D’autres entreprises souhaitent participer aux appels d’offres. Une participation de la Confédération améliorerait incontestablement leurs chances.

Mais l’engagement de la Suisse serait aussi un avantage pour d’autres applications commerciales. L’utilisation de Galileo, par exemple pour régler la circulation, coûterait nettement moins cher à un Etat associé qu’à un tiers.

L’obstacle de l’application militaire

Sur le plan politique, la participation suisse serait par contre plus délicate. Certes, Galileo est un projet civil avant tout, mais un usage militaire n’est pas exclu.

Récemment, la Commission européenne a expliqué que sa politique spatiale est étroitement liée à sa volonté de développer une politique de sécurité et de défense.
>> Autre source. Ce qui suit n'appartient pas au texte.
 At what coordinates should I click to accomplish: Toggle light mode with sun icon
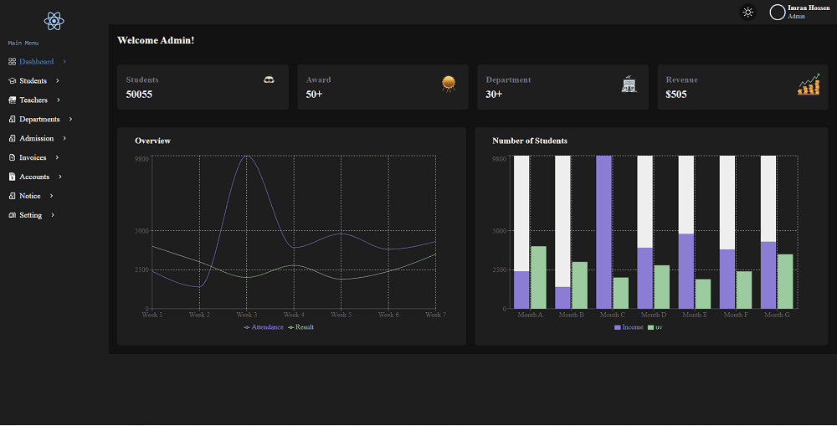pos(747,12)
La guerre des Balkans a montré que les Américains ne transmettaient leurs données qu’à bien plaire. Les Quinze souhaitent donc mettre fin à cette dépendance.

Pour l’Europe, le fait de disposer de ses propres satellites faciliterait grandement le déploiement de troupes d’intervention, le transport des hommes et des munitions.
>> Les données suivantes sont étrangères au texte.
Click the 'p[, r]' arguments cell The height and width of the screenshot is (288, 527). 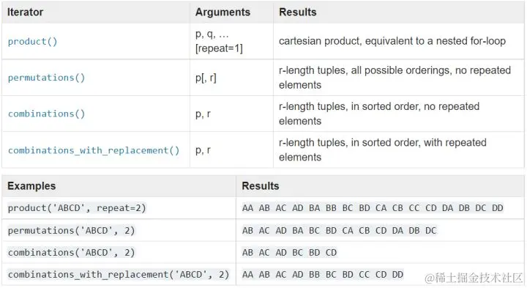pyautogui.click(x=206, y=78)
La dimension militaire de Galileo serait «une question de haute importance», explique-t-on au Bureau de l’intégration. Il reste à savoir si une participation plus marquée au projet remettrait en cause la neutralité helvétique.

Le temps presse

L’appel d’offres concernant les exploitants est terminé. On peut commencer à se faire une idée de la future structure organisationnelle de Galileo.

En prolongeant la discussion, la Suisse risque de rater le coche. Dès 2006 en effet, au terme de la phase de développement, la direction de Galileo passera à une agence européenne et l’ESA n’aura plus voix au chapitre.
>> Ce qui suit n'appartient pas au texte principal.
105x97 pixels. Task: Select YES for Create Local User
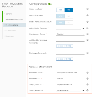[x=60, y=10]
En tant que membre de l’ESA, la Suisse doit donc décider avant cette échéance si elle s’engage à long terme dans le projet ou si elle s’en dégage.

swissinfo, Katrin Holenstein
(Traduction: Isabelle Eichenberger)

Faits

Le projet coûte dans les 3,5 milliards d’euros.
Les coûts de fonctionnement s’élèveront à environ 220 millions d’euros par année dès 2008.
Une étude de l’UE prévoit 1,5 milliard d’utilisateurs et des rentrées de 9 milliards d’euros par an.

Fin de l'infobox

En bref

- Le système de radionavigation Galileo est un projet conjoint de l’UE et de l’Agence spatiale européenne (ESA). Le premier satellite destiné aux tests sera installé en 2005.

- D’ici à 2008, 30 satellites devraient être en orbite, permettant un positionnement au mètre près.

- Galileo devrait engendrer la création de 140'000 emplois et rapporter des milliards.

- Membre de l’ESA, la Suisse participe à la phase initiale avec une contribution de 35 millions de francs.

- Le gouvernement a commandé une étude sur une éventuelle participation à plus long terme de la Suisse à Galileo.